Haaland ist der Name des Moments. Seitdem der norwegische Ausnahmestürmer für Manchester City spielt – die wohl spielstärkste Mannschaft der Welt – ist er endgültig zum globalen Aufreger geworden. Das Netz und die Gazetten sind voller Wundern und Staunen, denn was wir zur Zeit beobachten, ist ein Schlüsselmoment in der Geschichte dieses Sports. Haaland hat das Zeug, sich in die Ehrenlinie Pelé-Maradonna-Messi-Ronaldo einzuschreiben. Das Verwunderliche dabei: er kann es fußballerisch mit keinem dieser Spieler aufnehmen, er ist viel weniger versiert, verfügt kaum über strategisches Gesamtverständnis des Spiels, ist auch technisch nicht so breit aufgestellt … und dennoch könnte er das Spiel revolutionieren.
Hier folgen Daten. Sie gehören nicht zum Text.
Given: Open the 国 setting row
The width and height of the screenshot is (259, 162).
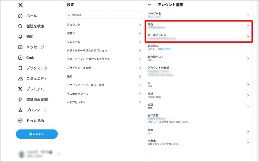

Schon in Molde, Salzburg und Dortmund waren seine Statistiken atemberaubend und dabei drehte es sich immer um Tore und Vorlagen. Er braucht die mit Abstand wenigsten Ballkontakte, um ein Tor zu schießen, seine Torschnitt pro Spiel ist außerirdisch und stellt auch den jungen Messi in den Schatten, schoß Agüero in der Premier League noch regelmäßig 20+ Tore, darf man von Haaland locker das Doppelte erwarten, die Rekorde purzeln bereits nach sechs Spieltagen (10 Tore + 2 in der CL) und deuten daraufhin, daß er seine überaus erfolgreichen Zahlen beim BVB bald überbieten dürfte.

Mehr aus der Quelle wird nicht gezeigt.